Zooming into the heart of a double-double radio galaxy with the EVN and e-MERLIN
- 1. Konkoly Observatory, ELKH Research Centre for Astronomy and Earth Sciences, Budapest, Hungary
- 2. Institute of Astronomy, Faculty of Physics, Astronomy and Informatics, Nicolaus Copernicus University, Toruń, Poland
- 3. Department of Astronomy, Institute of Physics and Astronomy, ELTE Eötvös Loránd University, Budapest, Hungary
- 4. Astronomical Observatory, Jagiellonian University, Kraków, Poland
Description
The radio source J0028+0035 is a recently discovered double-double radio galaxy at redshift z=0.398. The relic outer lobes are separated by about 1.1 Mpc while the collinear inner lobes span less than 100 kpc projected onto the sky.

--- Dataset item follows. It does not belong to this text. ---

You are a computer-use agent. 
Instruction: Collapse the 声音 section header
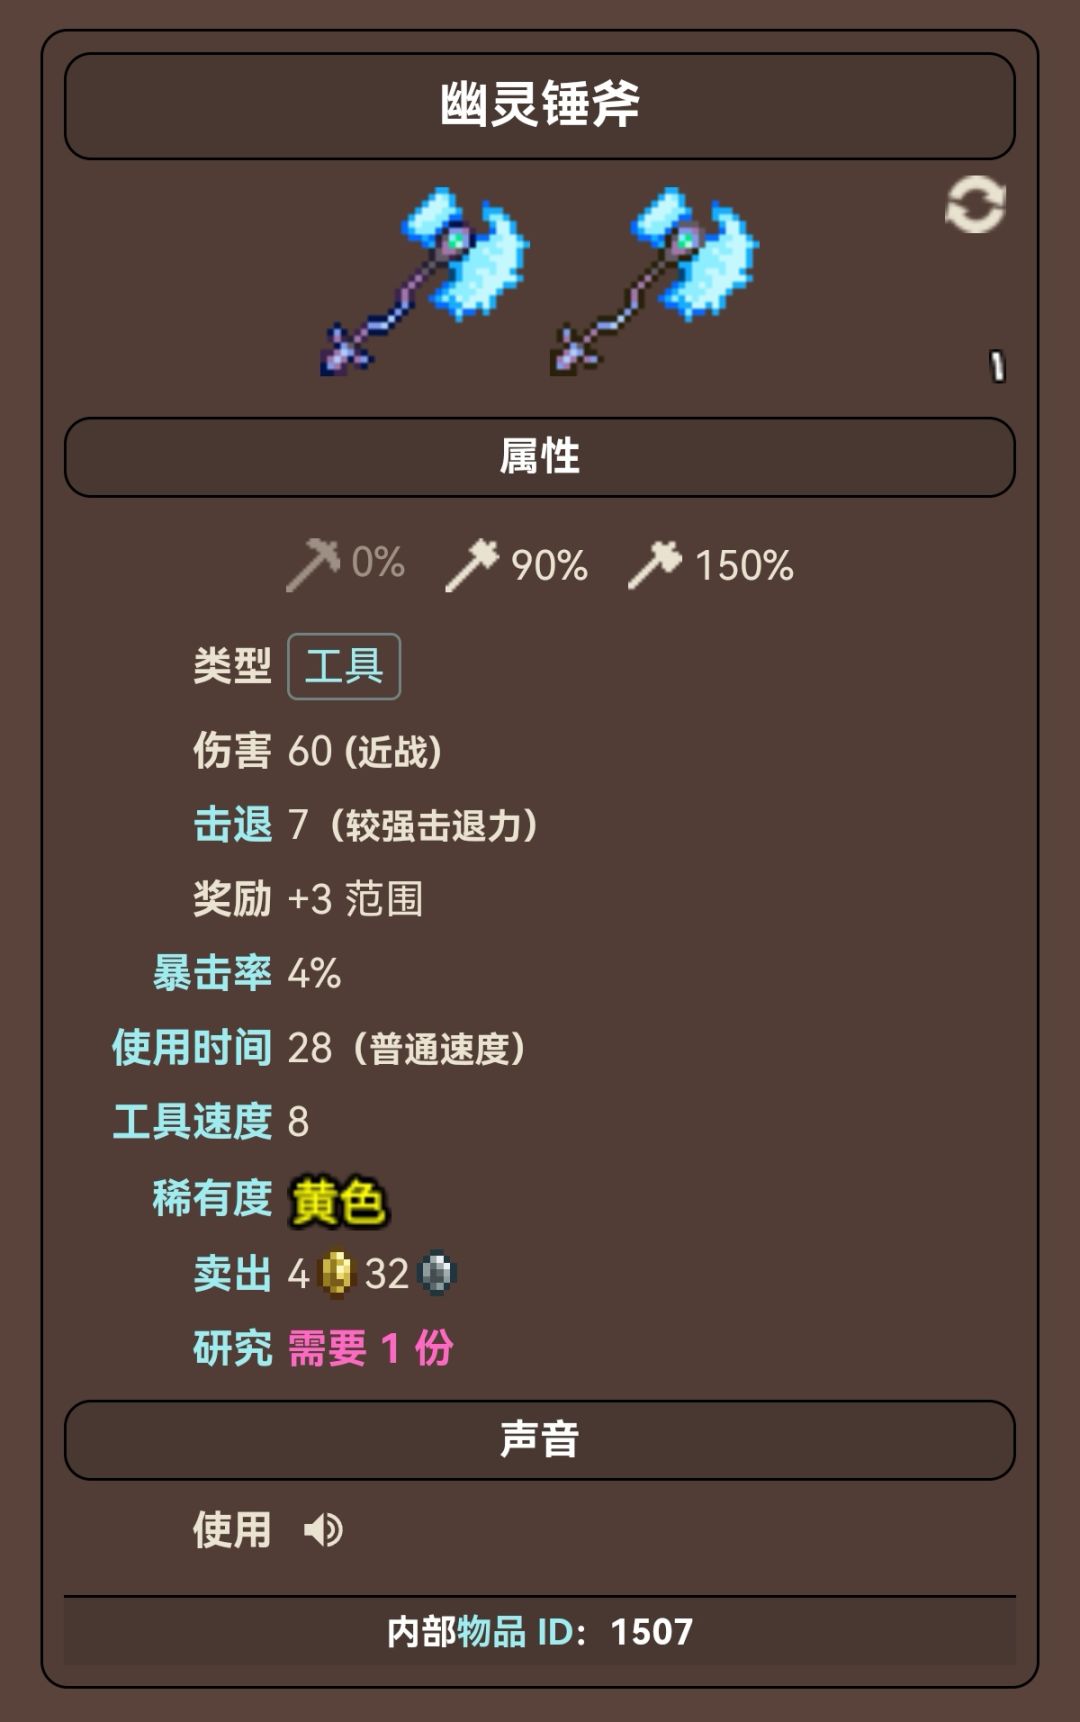point(540,1440)
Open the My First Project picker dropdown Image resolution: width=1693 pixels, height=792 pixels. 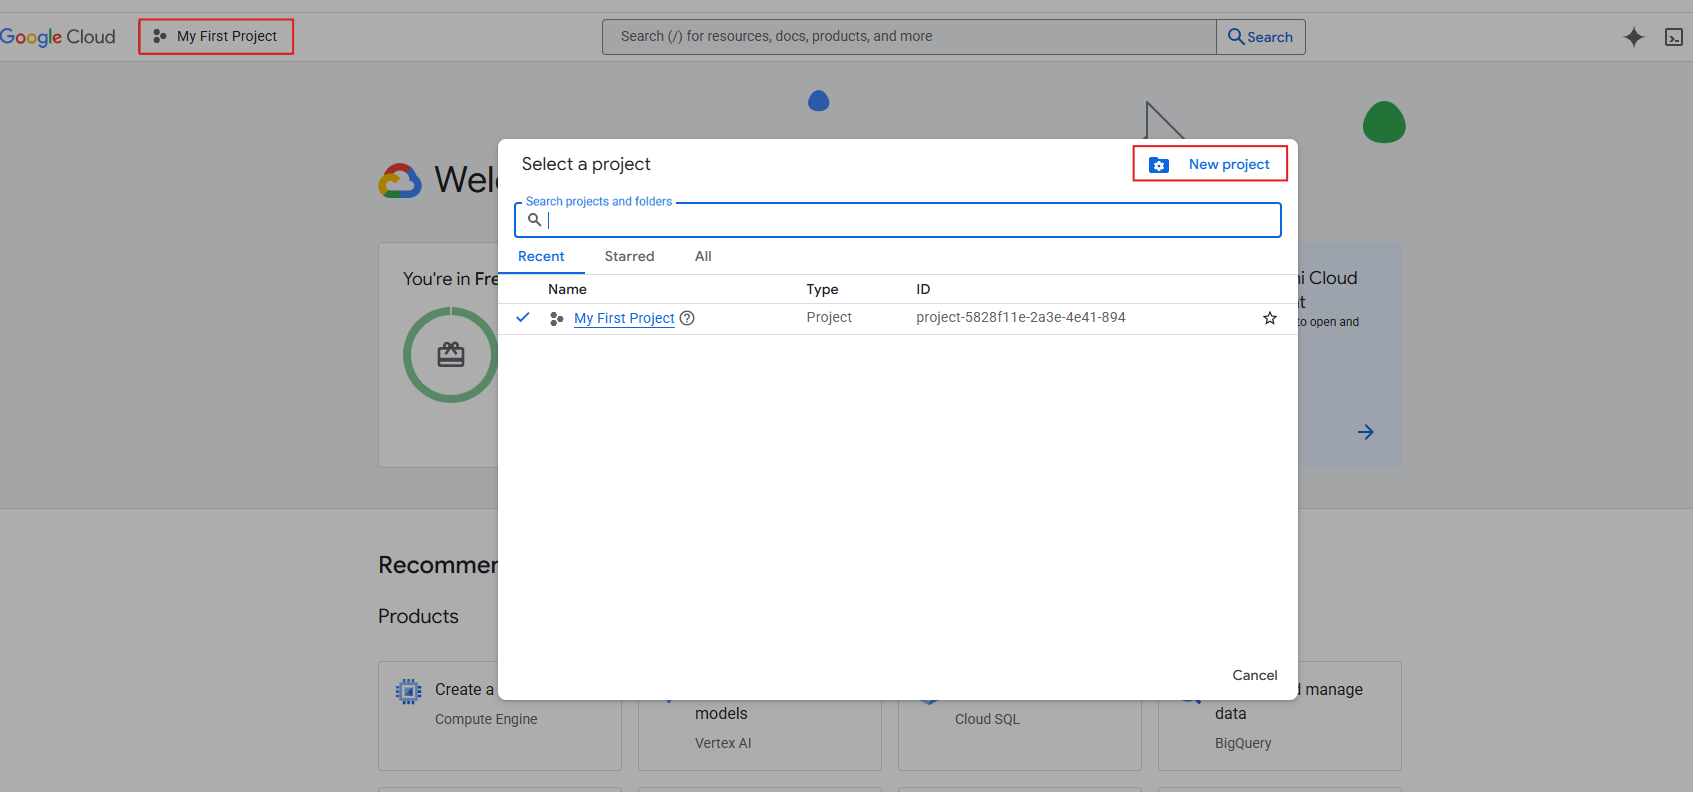tap(216, 37)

In the arcsec-resolution radio images, there is also a central radio feature that offers the intriguing possibility of being resolved into a pc-scale, third pair of innermost lobes. This would make J0028+0035 a rare triple-double source where traces of three distinct episodes of radio activity could be observed. To reveal the compact radio structure of the central component, we conducted observations with the European VLBI Network (EVN) and the enhanced Multi-Element Remotely Linked Interferometer Network (e-MERLIN). Here we present our high-resolution 1.7-GHz image of the core in J0028+0035 that consists of a single mJy-level component. As a bonus, a nearby compact radio source, 5BZU J0028+0035, a coincident object seen in the background, with an angular separation of only ∼15 arcsec from our
primary target was also studied by employing multi-phase-centre correlation.